Chlorine is a well known and economical form of disinfection.  However, chlorination has numerous disadvantages.  Chlorination can produce trihalomethanes, can slow the nervous system in people, can produce chlorinated hydrocarbons which are considered health hazards, and can be corrosive.  

The main types of chlorine used to disinfect wastewater are explained below.  All types of chlorine will kill bacteria and some viruses, E-coli, Salmonella, Typhoid, Cholera, Shingella, and Polio.  But only chlorine dioxide will effectively kill Cryptosporidium, Giardia, protozoans, and some viruses.




Chlorine Gas


Chlorine can be added to the water as a gas.  Once the chlorine enters the water, it produces hypochlorous acid (NaOH) and the disinfectant HOCl.  This is the most concentrated form of chlorine, being 99.9% concentrated.

Chlorine gas is difficult to handle since it is toxic, heavy, corrosive, and an irritant.  



Hypochlorites and Bleaches

Chlorine can also come in a liquid form, known as hypochlorite or bleach.  These liquids work in the same general method as chlorine gas, by producing the disinfectant HOCl.  They are all much less concentrated than chlorine gas.
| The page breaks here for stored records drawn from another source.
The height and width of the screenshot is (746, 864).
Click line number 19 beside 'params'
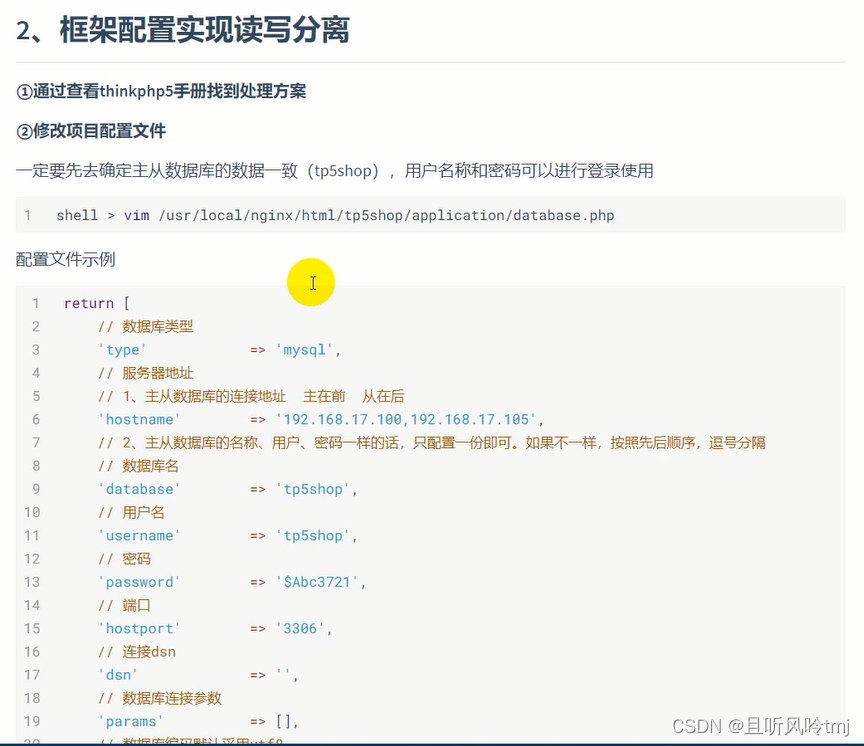coord(31,721)
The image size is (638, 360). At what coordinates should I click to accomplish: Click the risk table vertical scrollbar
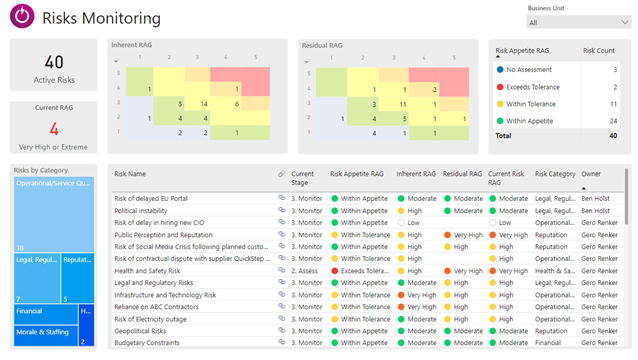[627, 196]
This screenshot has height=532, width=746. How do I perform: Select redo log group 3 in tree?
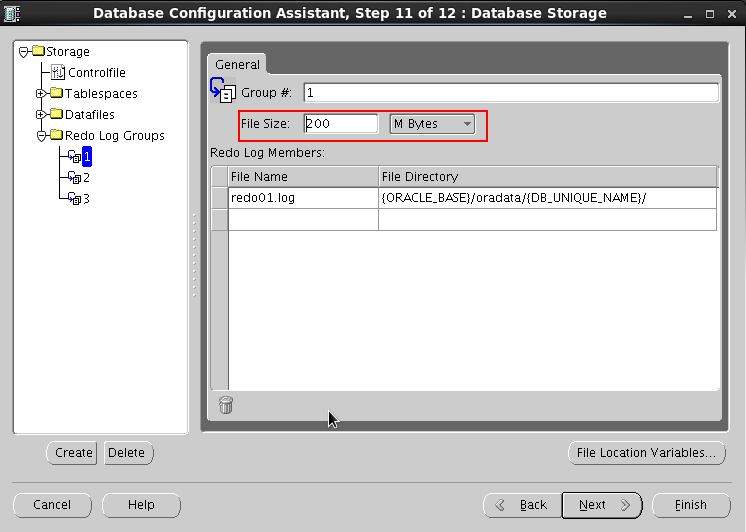click(x=86, y=199)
Hypochlorites have the disadvantage that they may decompose in strength over time while in storage. Temperature, light, and physical energy can all break down the hypochlorites before they are able to react with pathogens in water.  

We will discuss three types of hypochlorites below - sodium hypochlorite, calcium hypochlorite, and commercial bleach.  
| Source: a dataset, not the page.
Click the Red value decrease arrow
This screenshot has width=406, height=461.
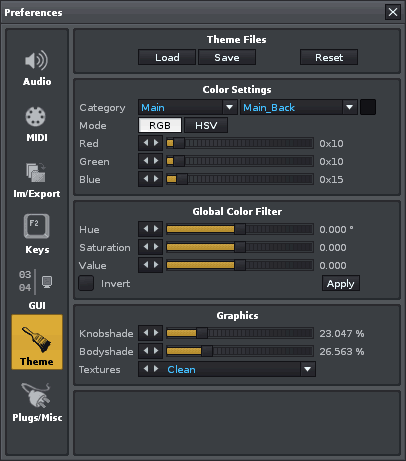[146, 143]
Sodium hypochlorite (NaOCl) is up to 12% chlorine. Like chlorine gas, it produces NaOH and HOCl when introduced to water.  

Calcium hypochlorite (Ca(OCl)2), also known as HTH, is also used in water treatment.  This is the type of chlorine which is used in swimming pools.  Calcium hypochlorite is 65-70% concentrated.
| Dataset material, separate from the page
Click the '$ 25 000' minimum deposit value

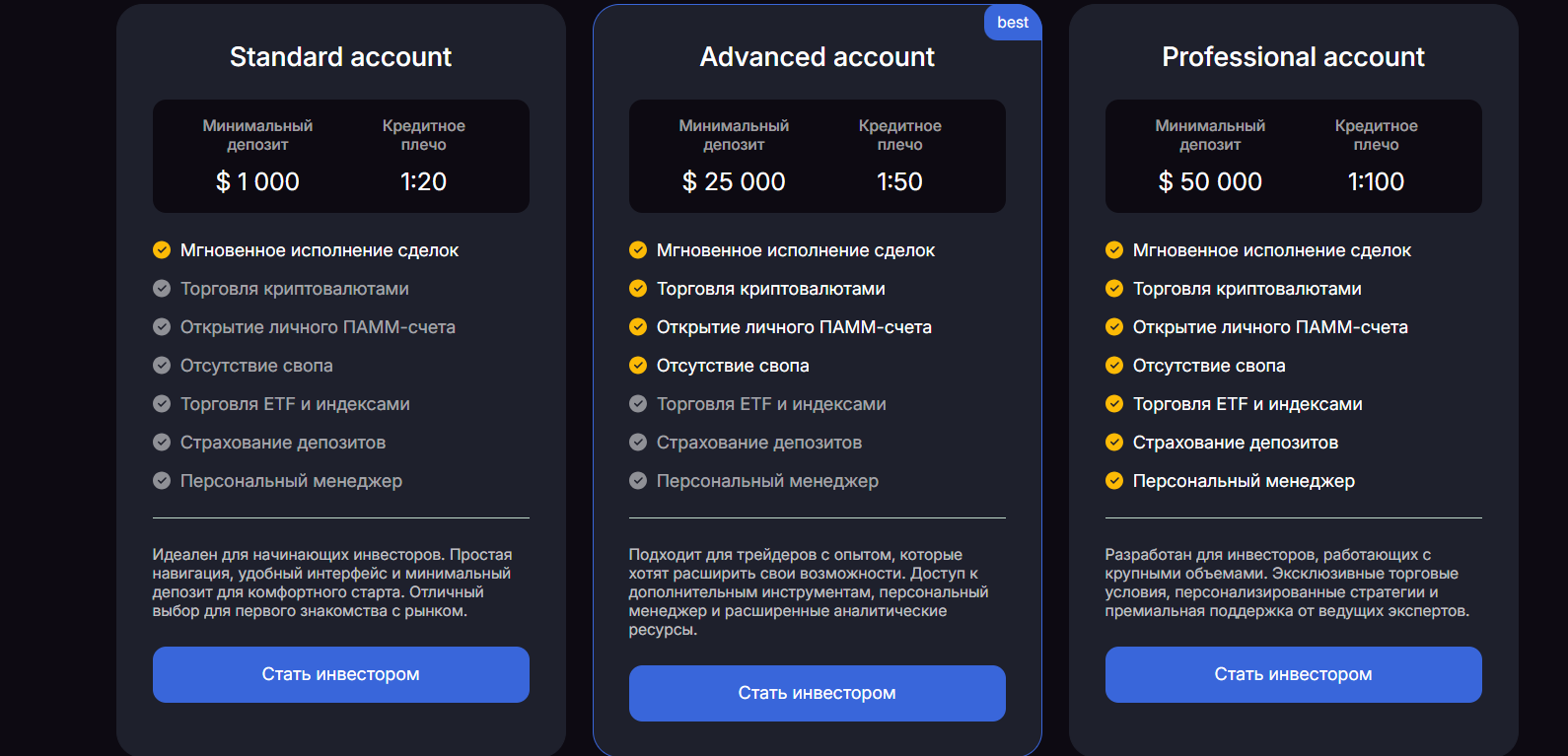(x=734, y=181)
The concentration of commercial bleach varies depending on the brand.  Chlorox bleach is 5% chlorine while some other brands are 3.5% concentrated.



Chloramines  

When hypochlorites are mixed with ammonia, the result is a chloramine.  The ammonia and chlorine are mixed at a ratio of 4:5 to 1.

Chloramines are weaker than chlorine, but are more stable, so they are often used as the disinfectant in the distribution lines of water treatment systems.  Despite their stability, chloramines can be broken down by bacteria, heat, and light.  

Chloramines are effective at killing bacteria and will also kill some protozoans, but they are very ineffective at killing viruses.  



Chlorine Dioxide

Chlorine dioxide, ClO2, is a very effective form of chlorination since it will kill protozoans,  Cryptosporidium, Giardia, and viruses that other systems may not kill.  In addition, chlorine dioxide oxidizes all metals and organic matter, converting the organic matter to carbon dioxide and water.

Chlorine dioxide is generated on site, and it has the disadvantages that it is very costly and requires a great deal of technical expertise.  The operator must monitor the chlorite in a chlorine dioxide system.  

Chlorine dioxide also has other disadvantages.  It is dangerous around activated carbon, it can produce odors, and it is corrosive.    


Other Methods of Disinfection
In this section we will answer the following question:



Ozone



Oxygen in the air (O2) is composed of two oxygen molecules.  Under certain conditions, three oxygen molecules can be bound together instead, forming ozone (O3).

Ozone has many advantages as a disinfectant.  It kills all pathogenic organisms by a direct effect on their DNA.  Disinfection occurs 30,000 times faster than with chlorine, so a prolonged contact time is unnecessary.  There is no harmful residual left in the system.

The disadvantages of an ozone disinfection system are a corrosive nature, a high cost for the initial set-up, and a high electricity consumption.  



UV Light



Ultraviolet, or UV, light is light outside the range usually detectable by the human eye.  It can be used to deactivate protozoans so that they can't reproduce and to significantly reduce the bacteria in water.  

The primary disadvantage of UV light is a high operating cost.  In addition, anything which blocks UV light from reaching the water will result in a lack of treatment.